\[\boxed{\mathbf{1006.}}\]
\[1)\ \left( 1 + tg^{2}\text{\ a} \right)\cos^{2}a - 1 =\]
\[= \left( 1 + \frac{\sin^{2}a}{\cos^{2}a} \right)\cos^{2}a - 1 =\]
\[= \cos^{2}a + \sin^{2}a - 1 =\]
\[= 1 - 1 = 0\]
\[2)\ 1 - \sin^{2}a\left( 1 + ctg^{2}\text{\ a} \right) = 1 -\]
\[- \sin^{2}a\left( 1 + \frac{\cos^{2}a}{\sin^{2}a} \right) = 1 -\]
\[- \sin^{2}a - \cos^{2}a =\]
\[= 1 - \left( \sin^{2}a + \cos^{2}a \right) =\]
\[= 1 - 1 = 0\]
\[3)\ 1 + tg^{2}\ a + \frac{1}{\sin^{2}a} = 1 +\]
\[+ \frac{\sin^{2}a}{\cos^{2}a} + \frac{1}{\sin^{2}a} =\]
\[= \frac{\cos^{2}a + \sin^{2}a}{\cos^{2}a} + \frac{1}{\sin^{2}a} =\]
\[= \frac{1}{\cos^{2}a} + \frac{1}{\sin^{2}a} =\]
\[= \frac{\sin^{2}a + \cos^{2}a}{\cos^{2}a \bullet \sin^{2}a} =\]
\[= \frac{1}{\sin^{2}a \bullet \cos^{2}a}\]
\[4)\ \frac{1 + tg^{2}\text{\ a}}{1 + ctg^{2}\text{\ a}} =\]

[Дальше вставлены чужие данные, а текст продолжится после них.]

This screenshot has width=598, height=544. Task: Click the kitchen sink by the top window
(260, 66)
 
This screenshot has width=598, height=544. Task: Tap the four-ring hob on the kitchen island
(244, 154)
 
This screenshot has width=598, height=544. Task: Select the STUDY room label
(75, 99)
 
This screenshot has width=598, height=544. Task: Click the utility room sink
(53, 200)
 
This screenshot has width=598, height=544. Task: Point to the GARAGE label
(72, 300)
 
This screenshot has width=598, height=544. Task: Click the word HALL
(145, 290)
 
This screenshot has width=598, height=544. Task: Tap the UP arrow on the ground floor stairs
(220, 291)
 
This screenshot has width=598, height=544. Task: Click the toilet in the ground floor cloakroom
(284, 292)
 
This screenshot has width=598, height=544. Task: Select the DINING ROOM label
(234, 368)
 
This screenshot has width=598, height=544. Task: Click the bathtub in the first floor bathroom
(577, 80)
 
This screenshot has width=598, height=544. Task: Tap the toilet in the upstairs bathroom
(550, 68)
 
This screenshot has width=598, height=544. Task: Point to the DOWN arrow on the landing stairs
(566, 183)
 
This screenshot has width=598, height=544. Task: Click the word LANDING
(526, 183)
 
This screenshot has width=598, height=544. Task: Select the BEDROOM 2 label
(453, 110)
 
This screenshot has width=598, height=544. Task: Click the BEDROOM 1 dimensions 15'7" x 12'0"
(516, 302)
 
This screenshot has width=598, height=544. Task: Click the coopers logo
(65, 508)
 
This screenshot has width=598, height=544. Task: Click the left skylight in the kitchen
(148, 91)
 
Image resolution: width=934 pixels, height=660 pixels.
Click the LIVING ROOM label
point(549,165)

\[= \left( 1 + tg^{2}\text{\ a} \right)\ :\left( 1 + \frac{1}{tg^{2}\text{\ a}} \right) =\]
\[= \left( 1 + tg^{2}\text{\ a} \right)\ :\frac{tg^{2}\ a + 1}{tg^{2}\text{\ a}} =\]
\[= \left( 1 + tg^{2}\text{\ a} \right) \bullet \frac{tg^{2}\text{\ a}}{1 + tg^{2}\text{\ a}} =\]
\[= tg^{2}\text{\ a}\]